Sheena Easton is best known for her ’80s pop hits, including the Top 10 singles “Strut,” “9 to 5 (Morning Train)” and “The Lover in Me,” as well as several successful collaborations with Prince. But when Easton comes to Spokane this weekend, she’s bringing something a bit different.
Easton will perform with the Spokane Symphony on Saturday night, and this season’s first SuperPops concert will pay tribute to the musical legacy of the James Bond franchise. Easton famously performed the title theme of 1981’s “For Your Eyes Only” − she’s featured lip-synching the song over the opening credits, the only Bond theme artist to do so − and she’ll be belting out that and other Bond songs.
“In spy movies and TV shows, there’s so much romance, glamor and action,” Easton said during a recent phone interview, “and there are so many great pieces of music associated with (the genre).”
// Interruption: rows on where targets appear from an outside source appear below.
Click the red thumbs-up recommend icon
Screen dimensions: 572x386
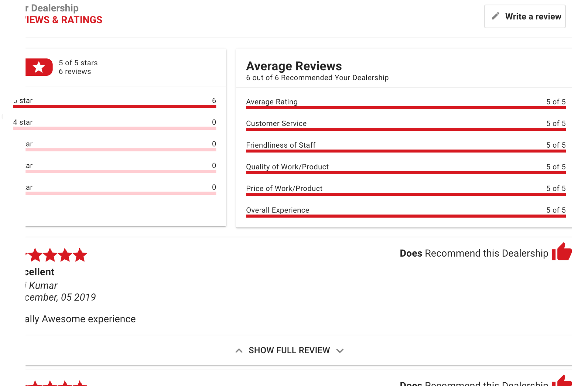[561, 252]
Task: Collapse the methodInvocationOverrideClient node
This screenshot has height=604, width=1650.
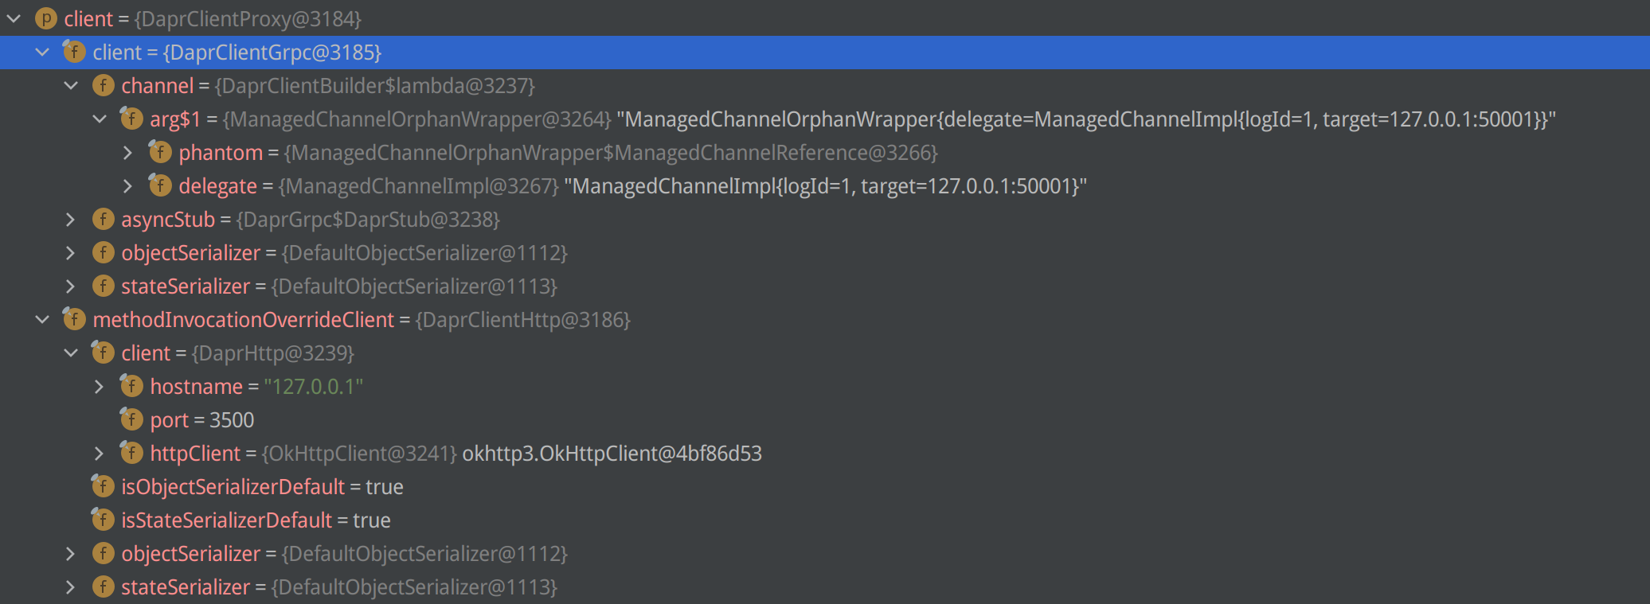Action: (x=42, y=319)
The symphony program, conducted by Morihiko Nakahara, will include plenty of famous title tunes from the Bond franchise: “Diamonds Are Forever,” “A View to a Kill,” “Skyfall.” But it will also feature memorable themes from spy-themed cultural properties like “Mission: Impossible,” “Charlie’s Angels” and “The Pink Panther.”
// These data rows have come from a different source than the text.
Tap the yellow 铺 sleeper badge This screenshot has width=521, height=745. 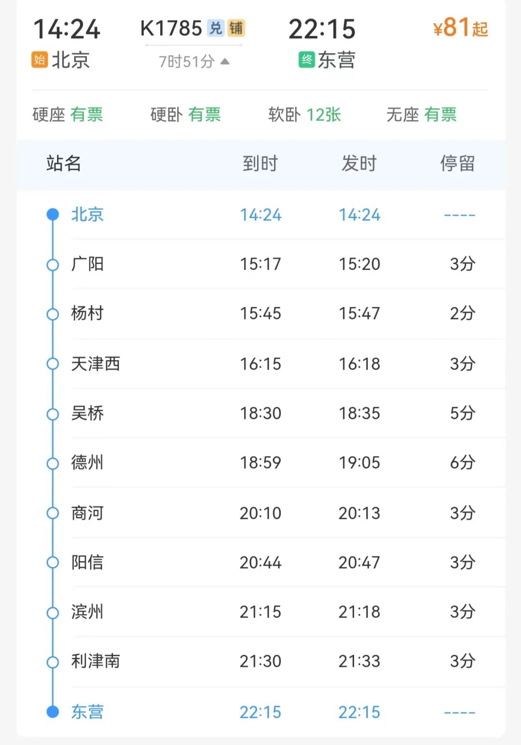coord(236,28)
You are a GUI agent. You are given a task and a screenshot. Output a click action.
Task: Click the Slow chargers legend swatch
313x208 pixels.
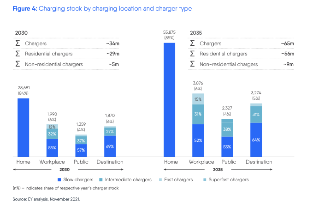coord(59,179)
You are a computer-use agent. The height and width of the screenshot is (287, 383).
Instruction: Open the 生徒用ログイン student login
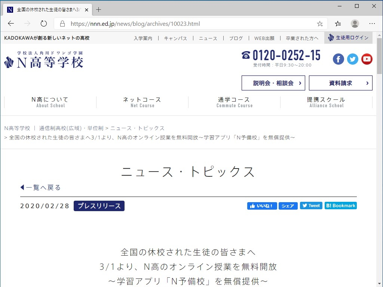click(x=348, y=38)
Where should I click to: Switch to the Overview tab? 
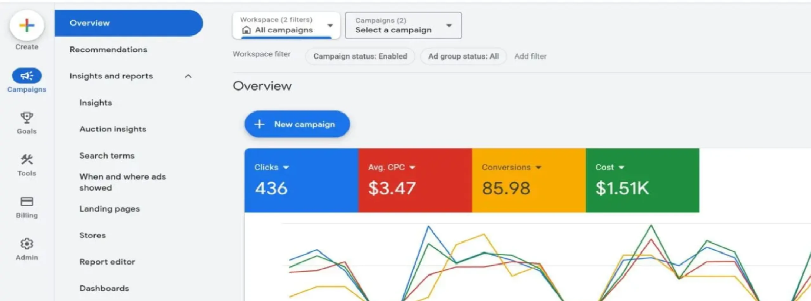pyautogui.click(x=90, y=23)
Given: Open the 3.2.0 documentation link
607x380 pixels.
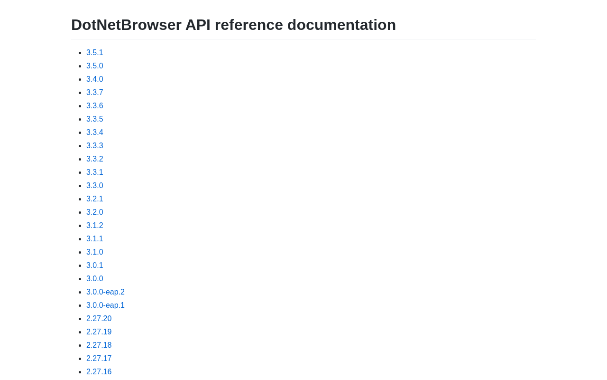Looking at the screenshot, I should pyautogui.click(x=94, y=212).
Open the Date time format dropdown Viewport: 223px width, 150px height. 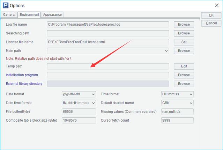[93, 103]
Easton has had some experience with symphonic music before. Her 1993 album “No Strings” is a lush collection of standards by the Gershwins, Irving Berlin, Richard Rodgers and others, and she’s performed some her pop ballads with live orchestral arrangements.
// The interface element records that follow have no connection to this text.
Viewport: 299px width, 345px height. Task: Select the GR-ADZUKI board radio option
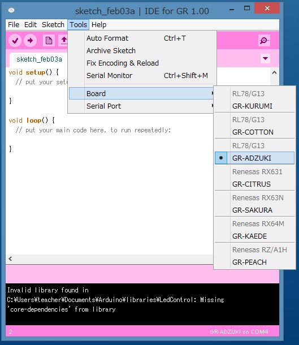254,158
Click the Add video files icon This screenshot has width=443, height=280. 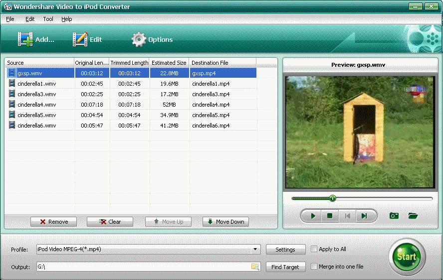25,39
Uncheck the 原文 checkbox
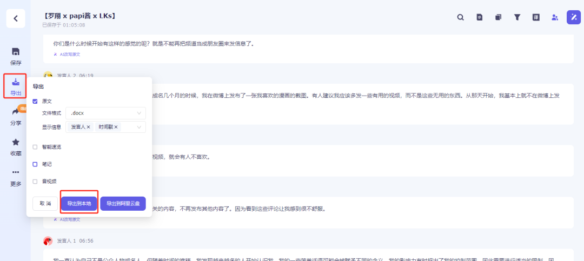Image resolution: width=584 pixels, height=261 pixels. coord(35,101)
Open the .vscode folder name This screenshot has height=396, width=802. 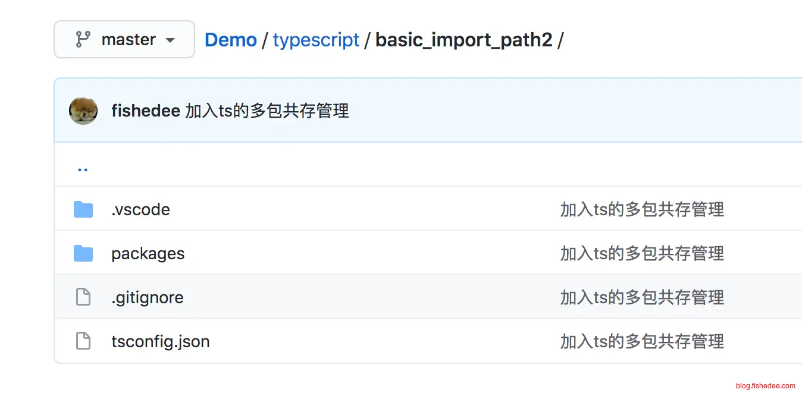point(140,209)
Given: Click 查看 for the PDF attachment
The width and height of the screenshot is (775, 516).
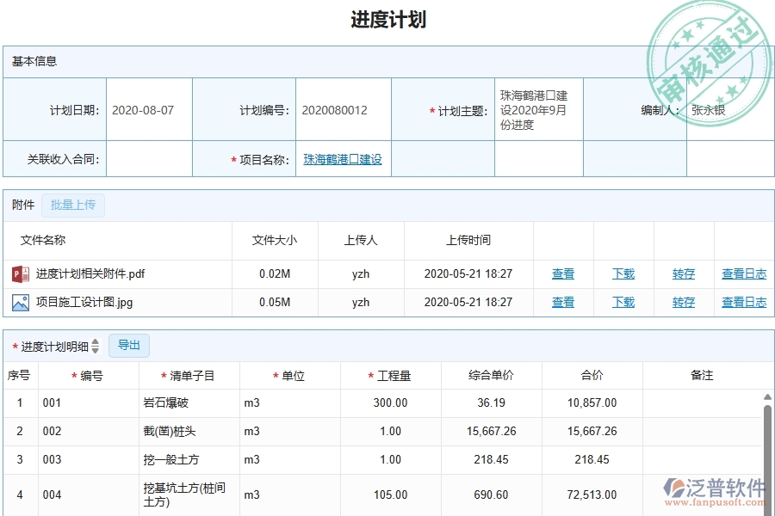Looking at the screenshot, I should (562, 273).
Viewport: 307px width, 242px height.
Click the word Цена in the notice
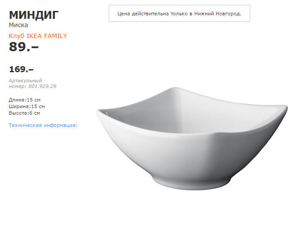point(124,14)
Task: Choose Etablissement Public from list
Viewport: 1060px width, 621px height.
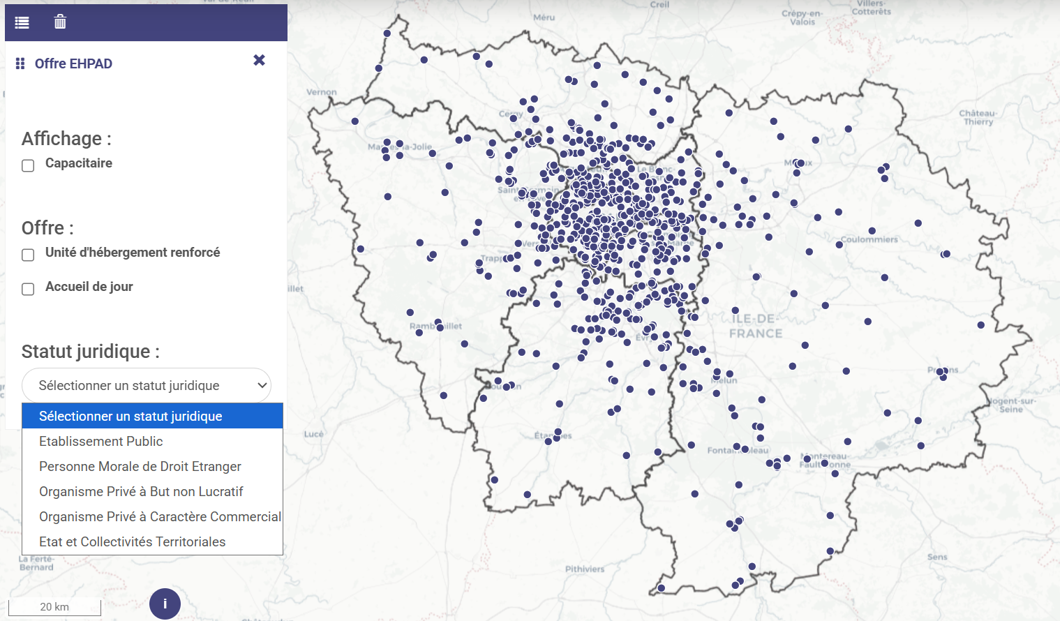Action: coord(101,441)
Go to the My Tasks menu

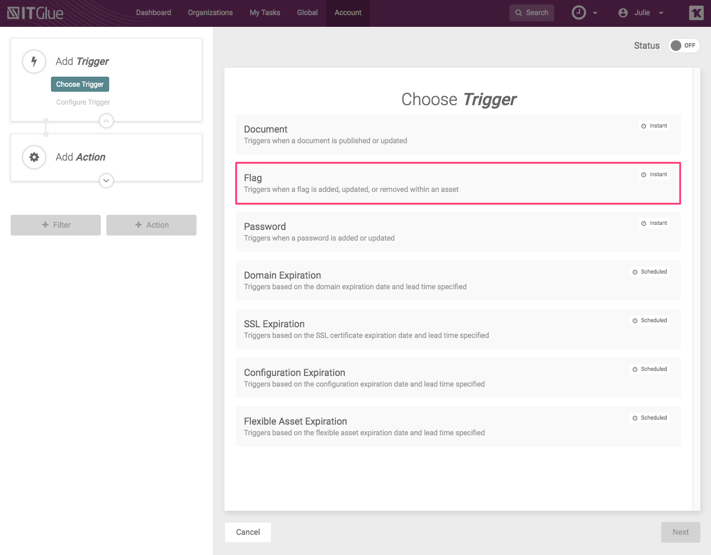click(x=265, y=13)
“I would get calls to perform a couple of my ballads with symphonies here and there,” Easton said. “I’d been asked many times to come in and do tributes to James Bond, having done ‘For Your Eyes Only.’ … I had an idea to take that and broaden the scope of it. And I thought, ‘Wouldn’t it be great to hear those pieces brought together with the symphony, and the energy it would bring?’ ”
This weekend marks only the second time Easton has performed this particular Bond-themed program: It premiered in San Francisco earlier in the year, and now Easton hopes to take it around the country. She will also have a couple of duets with vocalist Scott Coulter, who Easton said has plenty of experience on the Broadway stage.
“He’s got a wide range, and he’s got a beautiful voice,” she said. “He can tackle any material and he’s got an encyclopedic knowledge of material. He was just the perfect guy to do this material with.”
Easton currently splits her time between Los Angeles and Las Vegas, and she still frequently performs her radio hits. But she said she throws herself into her symphony appearances as if they were high-energy pop shows.
“Over the years, I’ve become even more comfortable on stage,” she said. “If you go out there and let the audience know, ‘We’re here, we’re dressed up, let’s do this,’ they’ll go along for the ride. If somebody has come along as a friend of a friend or the wife has dragged the husband, if that unwilling partner gets into it by song three, then I’ve done my job.”
And there’s something about the sheer power of a symphony, she said, that really compels her.
“Every time I do it, it still really moves me,” Easton said. “I just love to be in the company of talent. The thrill of that is wonderful. I always consider myself very privileged to be able to go to work and get to stand in front of that sound so live and so close. It’s amazing.”